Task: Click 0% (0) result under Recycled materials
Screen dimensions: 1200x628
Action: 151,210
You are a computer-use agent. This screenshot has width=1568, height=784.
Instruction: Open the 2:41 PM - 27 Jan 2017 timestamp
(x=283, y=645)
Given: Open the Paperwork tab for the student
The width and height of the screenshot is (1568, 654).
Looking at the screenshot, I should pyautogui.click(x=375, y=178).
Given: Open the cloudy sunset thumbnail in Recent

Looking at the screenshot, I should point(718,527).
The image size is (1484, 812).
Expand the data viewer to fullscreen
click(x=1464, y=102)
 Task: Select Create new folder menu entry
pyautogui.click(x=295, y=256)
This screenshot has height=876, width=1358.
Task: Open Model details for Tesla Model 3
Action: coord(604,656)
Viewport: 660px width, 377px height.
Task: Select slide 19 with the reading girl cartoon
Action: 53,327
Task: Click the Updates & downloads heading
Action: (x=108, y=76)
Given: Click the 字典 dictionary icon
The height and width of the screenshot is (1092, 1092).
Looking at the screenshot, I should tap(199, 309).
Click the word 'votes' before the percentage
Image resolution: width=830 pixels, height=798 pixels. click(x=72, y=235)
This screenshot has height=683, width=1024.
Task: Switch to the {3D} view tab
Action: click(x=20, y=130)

● ● ● ● ●

§ Goal of the exercise
The listing above is to be restated word for word.

§ Written response
Task: Click 0% (0) result under Recycled materials
Screen dimensions: 1200x628
Action: 151,210
You are a computer-use agent. This screenshot has width=1568, height=784.
Instruction: Open the 2:41 PM - 27 Jan 2017 timestamp
(x=283, y=645)
Given: Open the Paperwork tab for the student
The width and height of the screenshot is (1568, 654).
Looking at the screenshot, I should pyautogui.click(x=375, y=178).
Given: Open the cloudy sunset thumbnail in Recent

Looking at the screenshot, I should point(718,527).
The image size is (1484, 812).
Expand the data viewer to fullscreen
click(x=1464, y=102)
 Task: Select Create new folder menu entry
pyautogui.click(x=295, y=256)
This screenshot has height=876, width=1358.
Task: Open Model details for Tesla Model 3
Action: coord(604,656)
Viewport: 660px width, 377px height.
Task: Select slide 19 with the reading girl cartoon
Action: 53,327
Task: Click the Updates & downloads heading
Action: (x=108, y=76)
Given: Click the 字典 dictionary icon
The height and width of the screenshot is (1092, 1092).
Looking at the screenshot, I should tap(199, 309).
Click the word 'votes' before the percentage
Image resolution: width=830 pixels, height=798 pixels. click(x=72, y=235)
This screenshot has height=683, width=1024.
Task: Switch to the {3D} view tab
Action: click(x=20, y=130)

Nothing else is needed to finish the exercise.